Government 'provoking' ASTI with threat to cut pay if schools can't reopen
Published 27/10/2016 | 02:30
The Government has upped the ante in the row with secondary teachers - confirming they will not be paid at all if their school shuts because they withdraw from supervision and substitution work after the mid-term break.
A hard-line approach is evident in formal Education Department advice to schools about payroll arrangements from November 7.
The Association of Secondary Teachers' Ireland (ASTI) described it as a "provocative act" and is taking legal advice.
Members of the ASTI will lose a day's salary today as a result of the one-day strike over pay that is closing 507 of the country's 735 second-level schools. Some 228 schools will remain open.
The stoppage is forcing about 250,000 teenage students to stay at home.
But there are even bigger worries about whether most schools will remain closed indefinitely after the Halloween break.
November 7 is the day ASTI members are threatening to withdraw from supervision and substitution, which is likely to cause about 500 schools to close because of lack of cover. Some schools have alternative cover, but most say it is not possible.
The threat to teachers' pay provoked an angry reaction because while the ASTI has directed members not to undertake supervision and substitution duties, it has told them to turn up for work and be available for normal teaching duties.

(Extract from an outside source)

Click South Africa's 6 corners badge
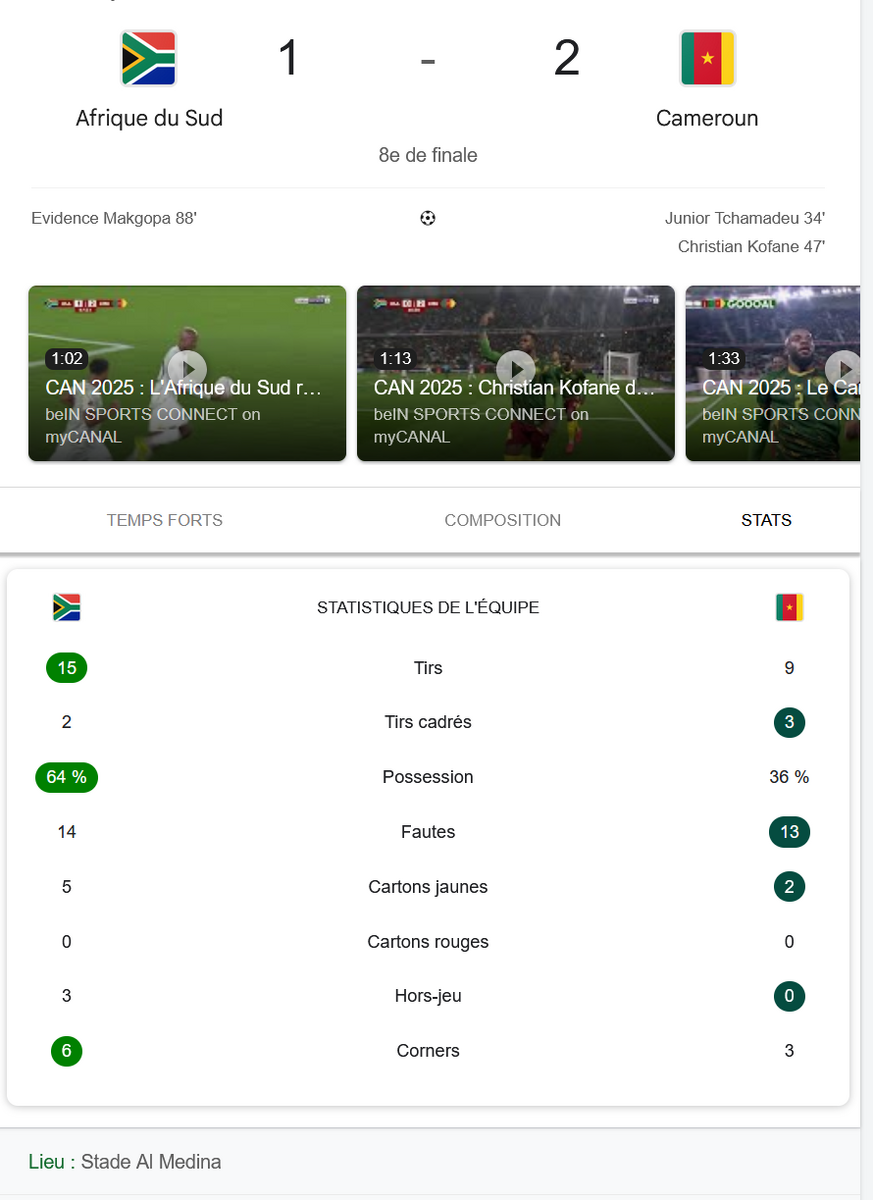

However, the department has taken the view that supervision and substitution is part of their contract.
A circular to schools explained that teachers will have to complete a form and return it to the principal, confirming their availability for the full range of duties.
These duties include supervision and substitution.
The circular also said that the requirement also applies to ASTI members who legitimately opted out of this work when they were given a choice some years ago.
Ultimately, if a school shuts as a result of the action, teachers who have not confirmed that they are available for supervision and substitution duties will not be paid for the duration of the closure.
However, if a school manages to stay open - and some dual-union schools will be in that position - ASTI members will get paid, even if they have not confirmed their availability for these duties.
Many will see this as a confusing and divisive situation. A department spokesperson has confirmed that the question of whether an ASTI member supporting the union's action gets paid or not will come down to whether their school remains open.
ASTI leaders and senior officials of the Education Department met yesterday, but ASTI president Ed Byrne described their positions as "static".
The ASTI stands alone in its rejection of the Lansdowne Road Agreement (LRA), which has started the process of pay restoration in the public service after austerity-era cuts.
The union's main demand is for a timetable for the end of two-tier pay scales.
Education Minister Richard Bruton was unyielding on the issue of whether the Government could even make a statement of intent about further pay restoration. He said it was a matter for negotiation. They would be sitting down with public service unions generally to negotiate any future arrangements, not just one union.
Schools closing today include 43 community colleges, a higher number of closures in that sector than was originally feared.